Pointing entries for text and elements
╔══

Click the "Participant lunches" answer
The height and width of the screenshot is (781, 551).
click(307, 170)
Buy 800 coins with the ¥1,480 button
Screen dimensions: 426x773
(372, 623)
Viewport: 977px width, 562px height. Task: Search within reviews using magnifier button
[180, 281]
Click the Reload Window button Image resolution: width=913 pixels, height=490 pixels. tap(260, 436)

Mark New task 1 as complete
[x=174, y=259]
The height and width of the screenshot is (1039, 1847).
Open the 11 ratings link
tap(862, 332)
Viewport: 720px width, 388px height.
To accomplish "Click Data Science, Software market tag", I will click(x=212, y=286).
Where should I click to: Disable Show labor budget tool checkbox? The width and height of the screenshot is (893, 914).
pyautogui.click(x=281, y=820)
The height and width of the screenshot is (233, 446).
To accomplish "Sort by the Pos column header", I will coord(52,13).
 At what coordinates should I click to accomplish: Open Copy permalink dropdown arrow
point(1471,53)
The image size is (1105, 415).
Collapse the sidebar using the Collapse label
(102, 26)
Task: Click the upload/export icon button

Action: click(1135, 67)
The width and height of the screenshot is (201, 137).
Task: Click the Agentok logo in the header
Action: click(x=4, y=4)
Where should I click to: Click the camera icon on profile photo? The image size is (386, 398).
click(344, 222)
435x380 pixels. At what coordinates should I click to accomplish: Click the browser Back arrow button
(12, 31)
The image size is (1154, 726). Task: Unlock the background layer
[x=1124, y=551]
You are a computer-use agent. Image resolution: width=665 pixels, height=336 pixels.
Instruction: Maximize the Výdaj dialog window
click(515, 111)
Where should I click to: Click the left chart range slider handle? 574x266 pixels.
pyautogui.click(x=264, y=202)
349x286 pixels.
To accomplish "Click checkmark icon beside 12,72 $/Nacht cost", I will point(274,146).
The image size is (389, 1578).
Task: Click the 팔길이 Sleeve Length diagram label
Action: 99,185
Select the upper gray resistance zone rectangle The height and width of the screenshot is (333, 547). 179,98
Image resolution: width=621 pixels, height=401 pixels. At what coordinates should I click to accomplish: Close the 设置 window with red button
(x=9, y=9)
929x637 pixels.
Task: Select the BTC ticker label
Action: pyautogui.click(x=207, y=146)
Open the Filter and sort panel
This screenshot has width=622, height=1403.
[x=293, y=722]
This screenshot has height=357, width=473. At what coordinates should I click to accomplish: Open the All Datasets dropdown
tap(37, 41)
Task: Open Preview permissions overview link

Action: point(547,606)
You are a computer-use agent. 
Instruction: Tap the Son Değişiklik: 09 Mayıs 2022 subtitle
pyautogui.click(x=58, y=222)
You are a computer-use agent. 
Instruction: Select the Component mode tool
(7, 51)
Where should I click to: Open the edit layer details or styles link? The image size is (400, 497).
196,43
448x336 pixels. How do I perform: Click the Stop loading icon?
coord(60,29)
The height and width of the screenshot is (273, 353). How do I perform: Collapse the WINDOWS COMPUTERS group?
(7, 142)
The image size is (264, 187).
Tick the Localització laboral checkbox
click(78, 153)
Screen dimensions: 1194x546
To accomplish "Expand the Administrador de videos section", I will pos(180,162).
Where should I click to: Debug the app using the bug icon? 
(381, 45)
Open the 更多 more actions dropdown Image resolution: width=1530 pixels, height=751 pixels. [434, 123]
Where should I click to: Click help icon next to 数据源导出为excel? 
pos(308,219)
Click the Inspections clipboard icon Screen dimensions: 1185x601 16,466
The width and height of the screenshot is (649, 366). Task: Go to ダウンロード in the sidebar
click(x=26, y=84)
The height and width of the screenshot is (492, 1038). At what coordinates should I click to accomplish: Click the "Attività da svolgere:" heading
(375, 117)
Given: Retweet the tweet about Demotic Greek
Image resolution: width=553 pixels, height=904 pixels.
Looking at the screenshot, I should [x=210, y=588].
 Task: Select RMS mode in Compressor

╚══

Task objective:
Swap every "Where should I click to" in the entries for "Where do I click to", changing nothing else.

Response:
Click the "Participant lunches" answer
The height and width of the screenshot is (781, 551).
click(307, 170)
Buy 800 coins with the ¥1,480 button
Screen dimensions: 426x773
(372, 623)
Viewport: 977px width, 562px height. Task: Search within reviews using magnifier button
[180, 281]
Click the Reload Window button Image resolution: width=913 pixels, height=490 pixels. tap(260, 436)

Mark New task 1 as complete
[x=174, y=259]
The height and width of the screenshot is (1039, 1847).
Open the 11 ratings link
tap(862, 332)
Viewport: 720px width, 388px height.
To accomplish "Click Data Science, Software market tag", I will click(x=212, y=286).
Where do I click to: Disable Show labor budget tool checkbox? The width and height of the screenshot is (893, 914).
pyautogui.click(x=281, y=820)
The height and width of the screenshot is (233, 446).
To accomplish "Sort by the Pos column header", I will coord(52,13).
 At what coordinates should I click to accomplish: Open Copy permalink dropdown arrow
point(1471,53)
The image size is (1105, 415).
Collapse the sidebar using the Collapse label
(102, 26)
Task: Click the upload/export icon button

Action: click(1135, 67)
The width and height of the screenshot is (201, 137).
Task: Click the Agentok logo in the header
Action: click(x=4, y=4)
Where do I click to: Click the camera icon on profile photo? The image size is (386, 398).
click(344, 222)
435x380 pixels. At what coordinates should I click to accomplish: Click the browser Back arrow button
(12, 31)
The image size is (1154, 726). Task: Unlock the background layer
[x=1124, y=551]
You are a computer-use agent. Image resolution: width=665 pixels, height=336 pixels.
Instruction: Maximize the Výdaj dialog window
click(515, 111)
Where do I click to: Click the left chart range slider handle? 574x266 pixels.
pyautogui.click(x=264, y=202)
349x286 pixels.
To accomplish "Click checkmark icon beside 12,72 $/Nacht cost", I will point(274,146).
The image size is (389, 1578).
Task: Click the 팔길이 Sleeve Length diagram label
Action: 99,185
Select the upper gray resistance zone rectangle The height and width of the screenshot is (333, 547). 179,98
Image resolution: width=621 pixels, height=401 pixels. At what coordinates should I click to accomplish: Close the 设置 window with red button
(x=9, y=9)
929x637 pixels.
Task: Select the BTC ticker label
Action: pyautogui.click(x=207, y=146)
Open the Filter and sort panel
This screenshot has width=622, height=1403.
[x=293, y=722]
This screenshot has height=357, width=473. At what coordinates should I click to accomplish: Open the All Datasets dropdown
tap(37, 41)
Task: Open Preview permissions overview link

Action: point(547,606)
You are a computer-use agent. 
Instruction: Tap the Son Değişiklik: 09 Mayıs 2022 subtitle
pyautogui.click(x=58, y=222)
You are a computer-use agent. 
Instruction: Select the Component mode tool
(7, 51)
Where do I click to: Open the edit layer details or styles link? The image size is (400, 497).
196,43
448x336 pixels. How do I perform: Click the Stop loading icon?
coord(60,29)
The height and width of the screenshot is (273, 353). How do I perform: Collapse the WINDOWS COMPUTERS group?
(7, 142)
The image size is (264, 187).
Tick the Localització laboral checkbox
click(78, 153)
Screen dimensions: 1194x546
To accomplish "Expand the Administrador de videos section", I will pos(180,162).
Where do I click to: Debug the app using the bug icon? 
(381, 45)
Open the 更多 more actions dropdown Image resolution: width=1530 pixels, height=751 pixels. [434, 123]
Where do I click to: Click help icon next to 数据源导出为excel? 
pos(308,219)
Click the Inspections clipboard icon Screen dimensions: 1185x601 16,466
The width and height of the screenshot is (649, 366). Task: Go to ダウンロード in the sidebar
click(x=26, y=84)
The height and width of the screenshot is (492, 1038). At what coordinates should I click to accomplish: Click the "Attività da svolgere:" heading
(375, 117)
Given: Retweet the tweet about Demotic Greek
Image resolution: width=553 pixels, height=904 pixels.
Looking at the screenshot, I should [x=210, y=588].
 Task: Select RMS mode in Compressor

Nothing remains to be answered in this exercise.